Any progress is great progress. Anxiety is difficult to deal with, but it is manageable. There will be steps forward and steps back, but over time the forward steps will become more and the backward ones will become less. Each one of these strategies will make a difference, and you don’t need to do all of them. Choose one to start with, and try to be as consistent as possible with that then, when they’re ready, introduce another. Be patient, and be kind to yourself. It takes time to nurture brave little people into brave big ones. And don’t underestimate the difference you’re making by being one of the people who believe in them, and who can see them for the capable, brave, magic-makers they are.

5 Comments

Amanda

It’s good to read articles like this.
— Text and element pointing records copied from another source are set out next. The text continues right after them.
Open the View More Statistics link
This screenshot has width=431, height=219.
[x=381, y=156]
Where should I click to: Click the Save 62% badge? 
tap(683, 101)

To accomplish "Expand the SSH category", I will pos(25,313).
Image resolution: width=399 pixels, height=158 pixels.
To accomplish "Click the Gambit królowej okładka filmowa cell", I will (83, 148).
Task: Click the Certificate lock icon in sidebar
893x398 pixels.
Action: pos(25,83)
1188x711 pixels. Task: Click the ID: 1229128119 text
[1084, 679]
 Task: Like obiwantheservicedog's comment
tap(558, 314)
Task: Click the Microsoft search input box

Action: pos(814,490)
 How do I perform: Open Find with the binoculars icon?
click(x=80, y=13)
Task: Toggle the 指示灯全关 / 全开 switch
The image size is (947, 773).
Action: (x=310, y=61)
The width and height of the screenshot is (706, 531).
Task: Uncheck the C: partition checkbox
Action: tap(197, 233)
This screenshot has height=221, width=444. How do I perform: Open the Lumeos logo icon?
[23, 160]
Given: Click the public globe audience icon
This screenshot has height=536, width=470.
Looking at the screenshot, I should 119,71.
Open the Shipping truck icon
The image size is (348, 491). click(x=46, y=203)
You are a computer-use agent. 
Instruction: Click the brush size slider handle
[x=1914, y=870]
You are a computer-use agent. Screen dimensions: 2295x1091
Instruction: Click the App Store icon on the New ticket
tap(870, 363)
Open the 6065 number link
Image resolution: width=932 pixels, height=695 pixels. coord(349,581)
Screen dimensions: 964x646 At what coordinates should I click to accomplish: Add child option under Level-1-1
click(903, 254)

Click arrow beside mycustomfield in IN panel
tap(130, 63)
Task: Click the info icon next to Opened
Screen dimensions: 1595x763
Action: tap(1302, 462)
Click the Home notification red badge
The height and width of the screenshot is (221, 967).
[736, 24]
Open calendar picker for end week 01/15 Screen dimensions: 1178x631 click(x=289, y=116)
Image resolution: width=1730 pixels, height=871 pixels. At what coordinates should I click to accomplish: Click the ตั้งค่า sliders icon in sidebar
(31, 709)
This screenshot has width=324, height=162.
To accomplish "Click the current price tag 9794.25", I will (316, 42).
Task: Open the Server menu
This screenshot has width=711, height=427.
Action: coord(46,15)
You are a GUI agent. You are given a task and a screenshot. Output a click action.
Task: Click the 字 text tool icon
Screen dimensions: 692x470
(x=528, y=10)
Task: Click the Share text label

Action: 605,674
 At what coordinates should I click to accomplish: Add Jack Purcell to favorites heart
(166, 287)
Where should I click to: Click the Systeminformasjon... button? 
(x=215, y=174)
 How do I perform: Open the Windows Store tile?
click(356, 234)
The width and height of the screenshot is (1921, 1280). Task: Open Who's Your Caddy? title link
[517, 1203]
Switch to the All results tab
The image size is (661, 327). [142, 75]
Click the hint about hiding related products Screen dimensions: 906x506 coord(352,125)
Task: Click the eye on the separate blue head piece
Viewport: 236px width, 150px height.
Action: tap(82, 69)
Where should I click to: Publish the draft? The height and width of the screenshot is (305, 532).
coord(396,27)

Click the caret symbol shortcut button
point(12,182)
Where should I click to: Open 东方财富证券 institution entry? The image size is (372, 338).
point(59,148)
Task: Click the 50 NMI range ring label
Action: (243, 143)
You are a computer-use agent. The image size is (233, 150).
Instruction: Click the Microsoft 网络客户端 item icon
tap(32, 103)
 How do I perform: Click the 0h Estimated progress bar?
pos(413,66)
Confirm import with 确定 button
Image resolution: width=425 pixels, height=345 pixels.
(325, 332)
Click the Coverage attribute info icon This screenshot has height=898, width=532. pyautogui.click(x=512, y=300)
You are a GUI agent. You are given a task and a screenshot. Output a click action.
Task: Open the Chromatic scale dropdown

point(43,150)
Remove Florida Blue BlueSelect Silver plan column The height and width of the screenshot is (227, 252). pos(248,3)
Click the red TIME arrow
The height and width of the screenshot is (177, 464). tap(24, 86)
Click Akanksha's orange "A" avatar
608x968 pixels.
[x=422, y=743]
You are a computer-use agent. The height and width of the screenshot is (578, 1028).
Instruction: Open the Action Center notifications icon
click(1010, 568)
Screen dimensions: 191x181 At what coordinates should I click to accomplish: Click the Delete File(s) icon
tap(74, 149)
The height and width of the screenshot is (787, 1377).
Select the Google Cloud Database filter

I am having a hard time with my 8 year old son. My mum passed away in January, although she was poorly with cancer it was a big shock how quickly it all happened. We were so close to my mum especially Dylan. Then in May I found out my husband had been having an affair and he left us. Dylan was understandable upset and very angry. Going back to school in September seemed to trigger something else and his anxiety about everything is sky high. I can no longer get him into school. I kept try every morning but he was becoming so aggressive the school agreed it was getting to dangerous for both of us. I try every day to get him out this house, this is often very hard. He becomes very angry with anxiety. He also says why did he have to be born and that he doesn’t want to be alive. This upsets me so much, I try to be brave and calm but it’s so hard. In between outbursts he can be his usual loving self and we we do have some fun times. I’m finding it hard to look ahead and see things get to any better.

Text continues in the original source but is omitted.